*** Listed records Section Begins ***

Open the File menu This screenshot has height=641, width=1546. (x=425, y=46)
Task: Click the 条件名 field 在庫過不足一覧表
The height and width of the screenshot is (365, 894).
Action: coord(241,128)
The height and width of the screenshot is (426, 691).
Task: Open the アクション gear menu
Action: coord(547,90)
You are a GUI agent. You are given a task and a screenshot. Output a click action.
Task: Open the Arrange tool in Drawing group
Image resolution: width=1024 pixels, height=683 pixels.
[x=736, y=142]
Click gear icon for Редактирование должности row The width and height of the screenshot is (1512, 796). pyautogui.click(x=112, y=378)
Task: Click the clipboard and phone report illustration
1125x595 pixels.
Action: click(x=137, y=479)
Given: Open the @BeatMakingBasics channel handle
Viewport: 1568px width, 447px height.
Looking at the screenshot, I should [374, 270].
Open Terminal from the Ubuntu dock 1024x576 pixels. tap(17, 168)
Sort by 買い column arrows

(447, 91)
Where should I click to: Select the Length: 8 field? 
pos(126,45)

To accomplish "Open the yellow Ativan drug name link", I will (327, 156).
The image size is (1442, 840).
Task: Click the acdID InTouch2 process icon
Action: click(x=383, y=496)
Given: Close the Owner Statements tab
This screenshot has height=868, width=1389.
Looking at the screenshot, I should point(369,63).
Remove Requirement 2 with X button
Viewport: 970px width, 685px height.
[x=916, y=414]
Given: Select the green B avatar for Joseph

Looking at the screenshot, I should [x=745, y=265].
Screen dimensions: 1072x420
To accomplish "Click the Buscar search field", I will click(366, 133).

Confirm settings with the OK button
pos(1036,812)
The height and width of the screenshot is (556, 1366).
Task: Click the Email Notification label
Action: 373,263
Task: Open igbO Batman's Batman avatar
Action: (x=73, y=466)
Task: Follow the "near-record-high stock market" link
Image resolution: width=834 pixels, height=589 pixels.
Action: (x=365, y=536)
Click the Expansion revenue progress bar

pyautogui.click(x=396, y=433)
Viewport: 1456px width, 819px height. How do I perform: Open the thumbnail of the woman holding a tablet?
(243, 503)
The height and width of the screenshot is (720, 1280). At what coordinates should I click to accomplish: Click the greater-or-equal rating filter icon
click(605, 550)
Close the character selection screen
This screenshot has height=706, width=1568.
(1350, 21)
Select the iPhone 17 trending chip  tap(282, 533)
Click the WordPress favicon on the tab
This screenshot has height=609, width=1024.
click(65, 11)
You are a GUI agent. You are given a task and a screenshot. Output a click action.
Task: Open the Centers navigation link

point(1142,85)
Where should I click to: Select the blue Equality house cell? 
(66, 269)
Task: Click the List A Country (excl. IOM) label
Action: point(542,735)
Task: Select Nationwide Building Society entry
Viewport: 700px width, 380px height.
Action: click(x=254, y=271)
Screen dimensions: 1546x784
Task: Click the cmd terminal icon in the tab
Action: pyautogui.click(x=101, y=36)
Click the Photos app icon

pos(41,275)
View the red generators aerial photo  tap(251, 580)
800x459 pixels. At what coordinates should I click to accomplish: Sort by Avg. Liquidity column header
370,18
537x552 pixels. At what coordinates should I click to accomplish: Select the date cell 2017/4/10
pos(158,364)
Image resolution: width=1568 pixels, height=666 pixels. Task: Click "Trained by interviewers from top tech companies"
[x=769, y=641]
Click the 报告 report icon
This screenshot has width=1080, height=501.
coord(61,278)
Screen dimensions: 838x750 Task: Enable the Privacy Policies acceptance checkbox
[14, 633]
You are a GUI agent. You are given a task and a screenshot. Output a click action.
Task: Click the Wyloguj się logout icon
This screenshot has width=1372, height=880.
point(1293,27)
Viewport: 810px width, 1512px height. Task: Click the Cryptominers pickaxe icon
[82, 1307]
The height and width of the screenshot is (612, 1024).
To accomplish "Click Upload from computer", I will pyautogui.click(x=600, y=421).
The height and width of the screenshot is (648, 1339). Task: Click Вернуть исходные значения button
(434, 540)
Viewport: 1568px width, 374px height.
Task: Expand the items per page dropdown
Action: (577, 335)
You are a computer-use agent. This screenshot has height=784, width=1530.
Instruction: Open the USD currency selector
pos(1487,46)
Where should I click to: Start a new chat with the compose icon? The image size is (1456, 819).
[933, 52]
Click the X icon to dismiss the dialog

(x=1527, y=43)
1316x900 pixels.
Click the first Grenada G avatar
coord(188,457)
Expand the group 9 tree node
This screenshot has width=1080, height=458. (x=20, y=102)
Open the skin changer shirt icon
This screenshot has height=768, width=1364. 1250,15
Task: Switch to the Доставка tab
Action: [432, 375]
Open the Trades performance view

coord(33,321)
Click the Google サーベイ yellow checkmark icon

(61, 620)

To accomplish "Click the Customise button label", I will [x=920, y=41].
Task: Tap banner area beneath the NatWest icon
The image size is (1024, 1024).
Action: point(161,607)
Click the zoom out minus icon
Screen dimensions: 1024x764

*** Listed records Section Ends ***

* Task prompt
All of the entries above, written out exactly, make up the reply.

* Your solution
Open the File menu This screenshot has height=641, width=1546. (x=425, y=46)
Task: Click the 条件名 field 在庫過不足一覧表
The height and width of the screenshot is (365, 894).
Action: coord(241,128)
The height and width of the screenshot is (426, 691).
Task: Open the アクション gear menu
Action: coord(547,90)
You are a GUI agent. You are given a task and a screenshot. Output a click action.
Task: Open the Arrange tool in Drawing group
Image resolution: width=1024 pixels, height=683 pixels.
[x=736, y=142]
Click gear icon for Редактирование должности row The width and height of the screenshot is (1512, 796). pyautogui.click(x=112, y=378)
Task: Click the clipboard and phone report illustration
1125x595 pixels.
Action: click(x=137, y=479)
Given: Open the @BeatMakingBasics channel handle
Viewport: 1568px width, 447px height.
Looking at the screenshot, I should [374, 270].
Open Terminal from the Ubuntu dock 1024x576 pixels. tap(17, 168)
Sort by 買い column arrows

(447, 91)
Where should I click to: Select the Length: 8 field? 
pos(126,45)

To accomplish "Open the yellow Ativan drug name link", I will (327, 156).
The image size is (1442, 840).
Task: Click the acdID InTouch2 process icon
Action: click(x=383, y=496)
Given: Close the Owner Statements tab
This screenshot has height=868, width=1389.
Looking at the screenshot, I should point(369,63).
Remove Requirement 2 with X button
Viewport: 970px width, 685px height.
[x=916, y=414]
Given: Select the green B avatar for Joseph

Looking at the screenshot, I should [x=745, y=265].
Screen dimensions: 1072x420
To accomplish "Click the Buscar search field", I will click(366, 133).

Confirm settings with the OK button
pos(1036,812)
The height and width of the screenshot is (556, 1366).
Task: Click the Email Notification label
Action: 373,263
Task: Open igbO Batman's Batman avatar
Action: (x=73, y=466)
Task: Follow the "near-record-high stock market" link
Image resolution: width=834 pixels, height=589 pixels.
Action: (x=365, y=536)
Click the Expansion revenue progress bar

pyautogui.click(x=396, y=433)
Viewport: 1456px width, 819px height. How do I perform: Open the thumbnail of the woman holding a tablet?
(243, 503)
The height and width of the screenshot is (720, 1280). At what coordinates should I click to accomplish: Click the greater-or-equal rating filter icon
click(605, 550)
Close the character selection screen
This screenshot has height=706, width=1568.
(1350, 21)
Select the iPhone 17 trending chip  tap(282, 533)
Click the WordPress favicon on the tab
This screenshot has height=609, width=1024.
click(65, 11)
You are a GUI agent. You are given a task and a screenshot. Output a click action.
Task: Open the Centers navigation link

point(1142,85)
Where should I click to: Select the blue Equality house cell? 
(66, 269)
Task: Click the List A Country (excl. IOM) label
Action: point(542,735)
Task: Select Nationwide Building Society entry
Viewport: 700px width, 380px height.
Action: click(x=254, y=271)
Screen dimensions: 1546x784
Task: Click the cmd terminal icon in the tab
Action: pyautogui.click(x=101, y=36)
Click the Photos app icon

pos(41,275)
View the red generators aerial photo  tap(251, 580)
800x459 pixels. At what coordinates should I click to accomplish: Sort by Avg. Liquidity column header
370,18
537x552 pixels. At what coordinates should I click to accomplish: Select the date cell 2017/4/10
pos(158,364)
Image resolution: width=1568 pixels, height=666 pixels. Task: Click "Trained by interviewers from top tech companies"
[x=769, y=641]
Click the 报告 report icon
This screenshot has width=1080, height=501.
coord(61,278)
Screen dimensions: 838x750 Task: Enable the Privacy Policies acceptance checkbox
[14, 633]
You are a GUI agent. You are given a task and a screenshot. Output a click action.
Task: Click the Wyloguj się logout icon
This screenshot has width=1372, height=880.
point(1293,27)
Viewport: 810px width, 1512px height. Task: Click the Cryptominers pickaxe icon
[82, 1307]
The height and width of the screenshot is (612, 1024).
To accomplish "Click Upload from computer", I will pyautogui.click(x=600, y=421).
The height and width of the screenshot is (648, 1339). Task: Click Вернуть исходные значения button
(434, 540)
Viewport: 1568px width, 374px height.
Task: Expand the items per page dropdown
Action: (577, 335)
You are a computer-use agent. This screenshot has height=784, width=1530.
Instruction: Open the USD currency selector
pos(1487,46)
Where should I click to: Start a new chat with the compose icon? The image size is (1456, 819).
[933, 52]
Click the X icon to dismiss the dialog

(x=1527, y=43)
1316x900 pixels.
Click the first Grenada G avatar
coord(188,457)
Expand the group 9 tree node
This screenshot has width=1080, height=458. (x=20, y=102)
Open the skin changer shirt icon
This screenshot has height=768, width=1364. 1250,15
Task: Switch to the Доставка tab
Action: [432, 375]
Open the Trades performance view

coord(33,321)
Click the Google サーベイ yellow checkmark icon

(61, 620)

To accomplish "Click the Customise button label", I will [x=920, y=41].
Task: Tap banner area beneath the NatWest icon
The image size is (1024, 1024).
Action: point(161,607)
Click the zoom out minus icon
Screen dimensions: 1024x764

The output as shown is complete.